Today is “Dump the Pump” day, advertised throughout the nation as the day we should all try to take mass transit to work. I heard about it on the radio while I was filling my tank at the gas station, how ironic. The fillup cost me $65 and will last less than a week. I do not own a big car. It gets around 27 city, 32 highway.
But I live a good distance from my job, and that job demands non-regular hours. It will never be 9-5 so I drive alone, daily, like 85% of all other commuters in Western New York.
Aside from downsizing to an even smaller vehicle my wife and I have taken great pains to reduce our carbon footprint – something Dick Cheney might call a personal virtue but what we consider to be absolutely essentially for sustained future growth. Since 1997 we successfully cut our natural gas consumption by 60% and this past winter saved about $1,000 in the process. Our largest gas bill was $110. I have not taken the time to track our electricity consumption but I am quite sure that it too is significantly less than what it was just a few years ago.

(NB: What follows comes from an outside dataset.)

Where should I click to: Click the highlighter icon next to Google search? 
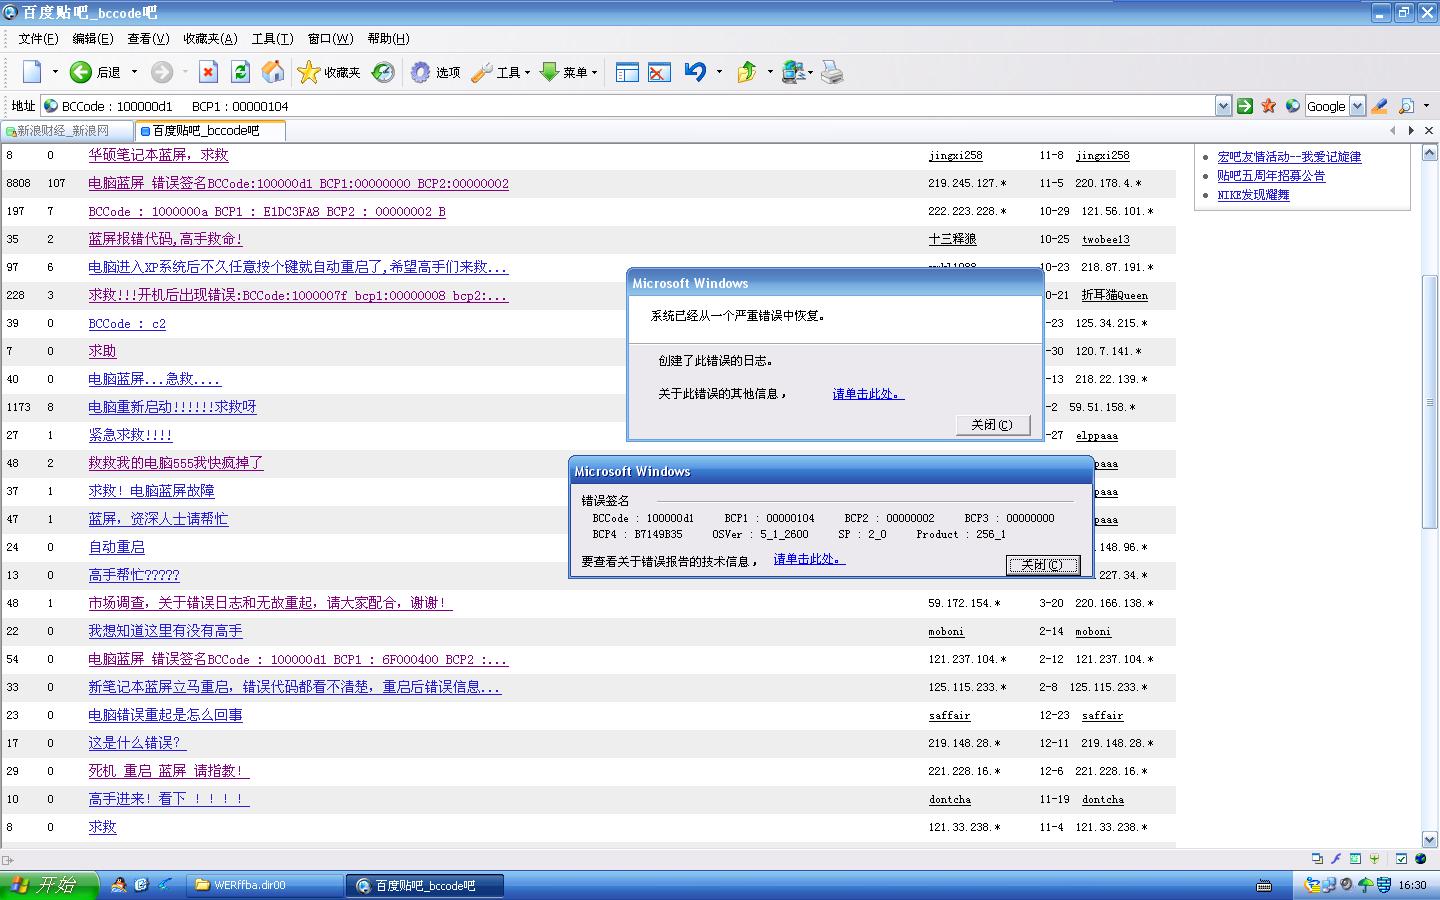(1380, 106)
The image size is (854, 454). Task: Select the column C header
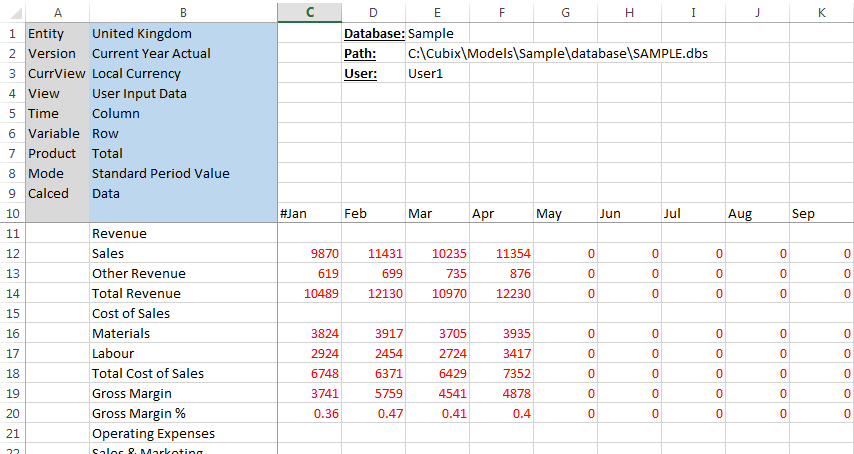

It has not crimped our lifestyle.
Conservation is, however, all about habits, about changing the little things: Turning off the lights when you leave a room, sleeping with an extra blanket, caulking the windows, wearing sweaters, and being especially conscious of how you are using and wasting energy.
Four-dollar-a-gallon gas may have one saving grace: It may force all of us to make energy conservation a personal virtue.